Il nous apparaît dans le cas des djihado-terroristes en question qu'ils ont disparu du radar d'observation des services de renseignement grâce ou à cause de la manipulation politique dont fait l'objet leur mouvance. Pour des raisons qu'explique la position française sur le conflit syrien et plus généralement sur la plupart de ceux qui ont pour théâtre le monde musulman, les autorités de Paris n'ont pas jugé qu'il leur fallait sévir préventivement contre leurs ressortissants pourtant clairement identifiés comme acquis à la cause djihado-terroriste et ayant plus que probablement noué contact à l'extérieur avec les organisations qui la prêchent et la mettent en pratique là où elles sont implantées.

Un ancien officier des services de renseignement français Eric Denece que notre confrère El Watan a interviewé l'a confirmé en affirmant que « nos services n'ont pas reçu d'ordre pour agir contre ces ressortissants français qui sont au sens propre des criminels et des traîtres collaborant avec des ennemis de la France ». Les autorités françaises proclament à tout bout de champ que le terrorisme est l'ennemi premier de leur pays. Leur politique étrangère n'apparaît guère basée sur ce postulat, du moins s'agissant du conflit syrien dans lequel la France ferme les yeux sur les agissements de ses ressortissants appelant au « djihad » dans ce pays ou partis le faire.

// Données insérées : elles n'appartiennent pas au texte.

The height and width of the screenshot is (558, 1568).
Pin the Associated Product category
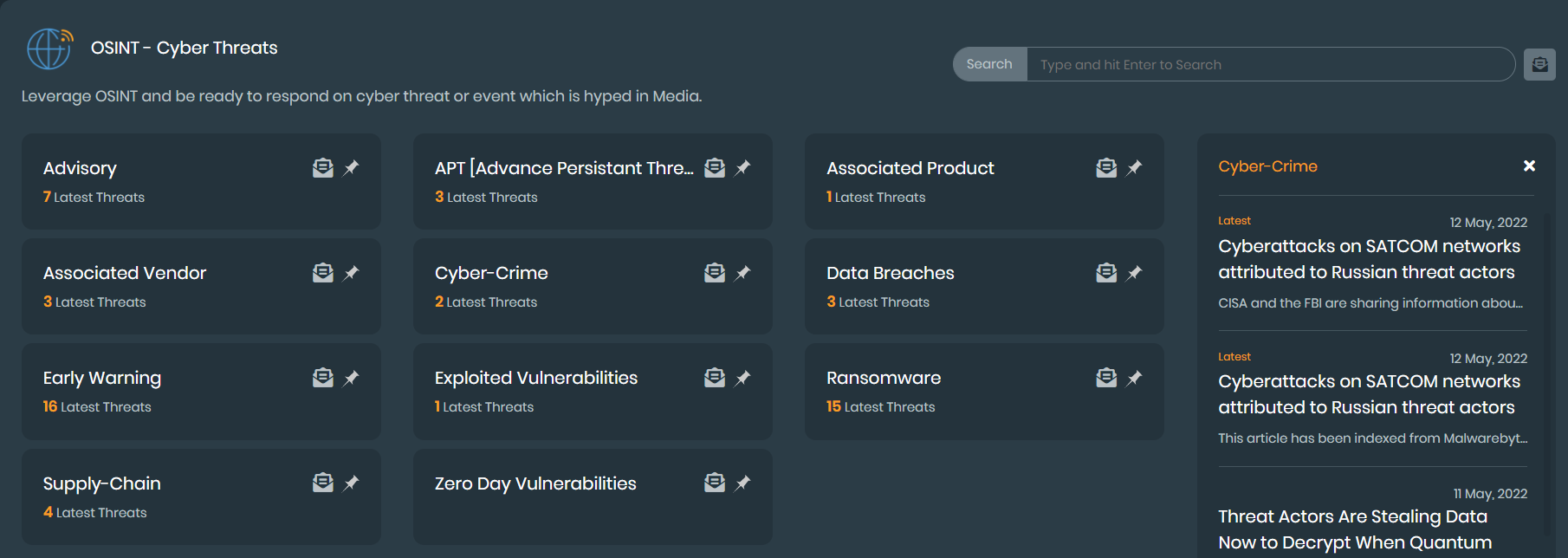pos(1134,168)
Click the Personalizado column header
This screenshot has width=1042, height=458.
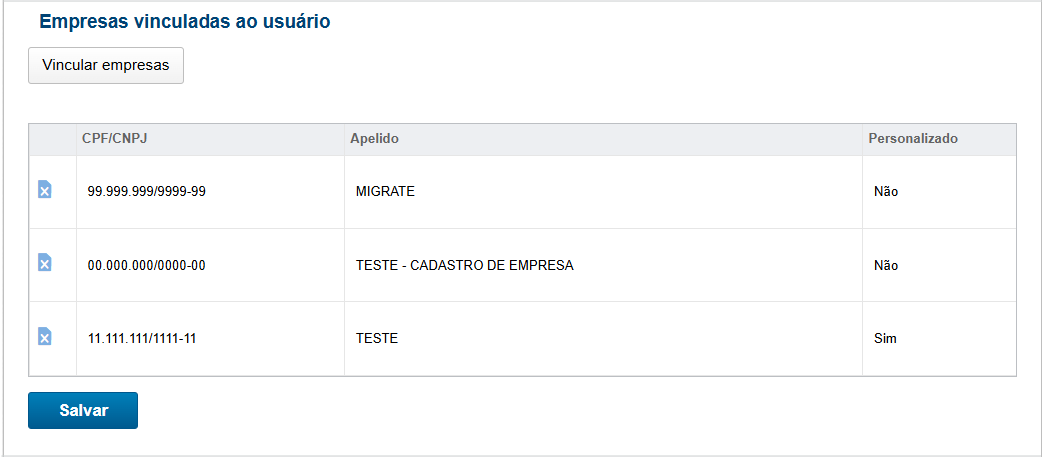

Elles les ferment pour ne pas avoir à admettre qu'elles ont sciemment été dans le laxisme intéressé qu'elles ont pensé être de la « haute voltige » qui vaut à la France d'être bien vue de certaines composantes de la nébuleuse djihado-terroriste et surtout de ses riches sponsors aux coffres garnis. Mais comme toujours, il y a des limites à l'ambiguïté, c'est ce que constatent maintenant ces autorités qui ont imprudemment joué avec le feu.